Testo del documento ->
Salto in avanti di sei mesi: sabato scorso a Roma hanno sfilato i negazionisti del Covid, tra cui Sara Cunial, parlamentare, che sostengono che le mascherine non servano e che il Coronavirus sia un’invenzione. L’estate italiana è stata trascorsa in discoteca, dove sono scoppiati altri focolai, oppure all’estero, nonostante gli appelli e le preghiere alla cautela. 
Un’estate di rimozione. L’Italia non ne poteva più di vedere quelle immagini, non ne poteva più di morte, di sofferenza. 
Eppure, non si può dimenticare, non si deve rimuovere. Perché sarebbe non solo sbagliato, peggio, sarebbe criminale. Perché in quelle terapie intensive, che in questi giorni stanno tornando a riempirsi, sono morte oltre 35.000 persone, in una maniera orribile. “Questa è una brutta morte” ammette uno dei medici nel servizio. Poco prima, a un paziente che stava venendo intubato comunicano che dovranno portarlo proprio in quel reparto. “Perché?”, domanda il paziente, terrorizzato. 
Perché è lì che si portano quelli che non riescono più a respirare da soli. Ed è lì che poi si muore. Si muore soli, senza la famiglia a fianco, senza che nessuno sappia quanto stai soffrendo se non i medici che sembrano alieni, bardati per non lasciar entrare quel virus che ha divorato i tuoi polmoni. 
Questo fa il Coronavirus, questo è stato e questo ancora è: vedere queste immagini può far male ma è più che mai necessario.

Compiti da svolgere ->
1. Nel testo sul Covid, perché il paziente che viene intubato deve essere portato in terapia intensiva? Rispondi in una o due frasi.
2. Rispondi alle domande sul testo sul Covid:
(a) Quale parlamentare viene nominata tra i negazionisti che hanno sfilato a Roma?
(b) Quante persone sono morte nelle terapie intensive?
(c) Dove è stata trascorsa l'estate italiana?
3. Ricopia parola per parola il testo sul Covid da "Salto in avanti" fino a "morte, di sofferenza." compreso.
Il materiale non ha alcun ruolo in questo esercizio.

Dati disponibili ->
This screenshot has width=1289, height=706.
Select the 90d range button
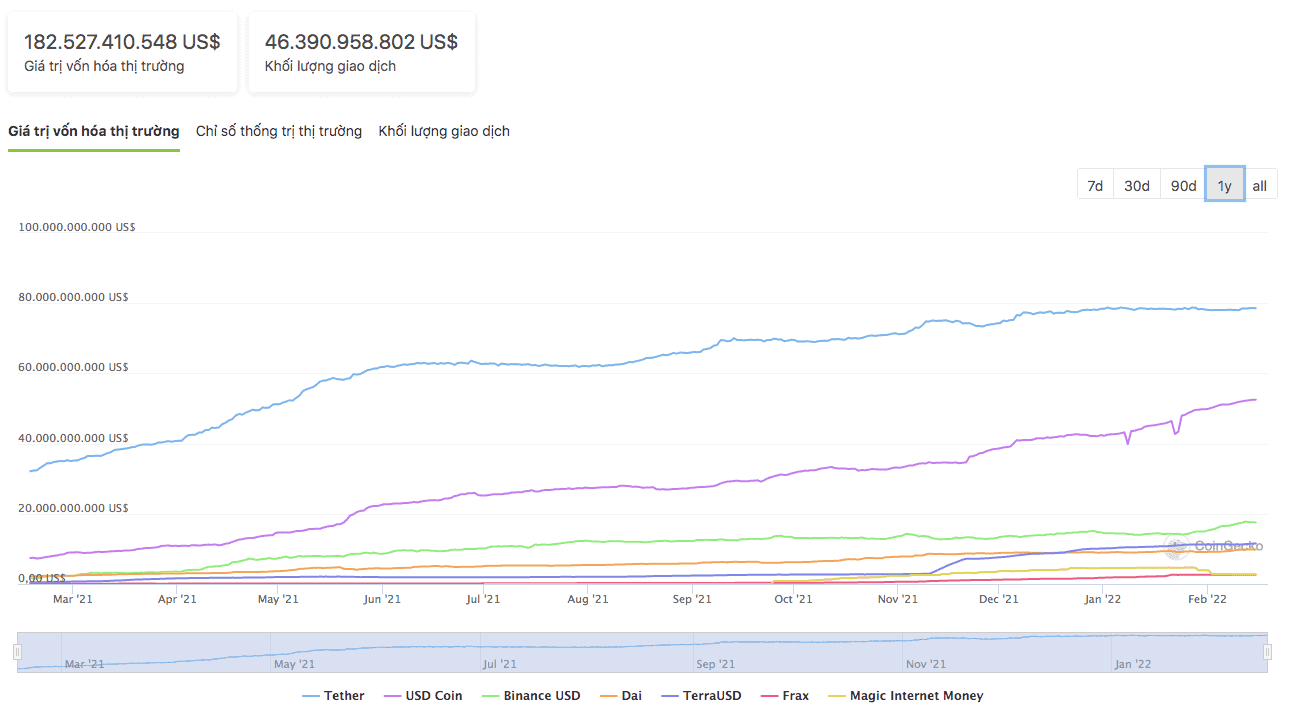(x=1182, y=184)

Soluzioni ->
1. Perché in terapia intensiva si portano quelli che non riescono più a respirare da soli.

2.
(a) Sara Cunial.
(b) Oltre 35.000.
(c) In discoteca oppure all'estero.

3.
Salto in avanti di sei mesi: sabato scorso a Roma hanno sfilato i negazionisti del Covid, tra cui Sara Cunial, parlamentare, che sostengono che le mascherine non servano e che il Coronavirus sia un’invenzione. L’estate italiana è stata trascorsa in discoteca, dove sono scoppiati altri focolai, oppure all’estero, nonostante gli appelli e le preghiere alla cautela. 
Un’estate di rimozione. L’Italia non ne poteva più di vedere quelle immagini, non ne poteva più di morte, di sofferenza.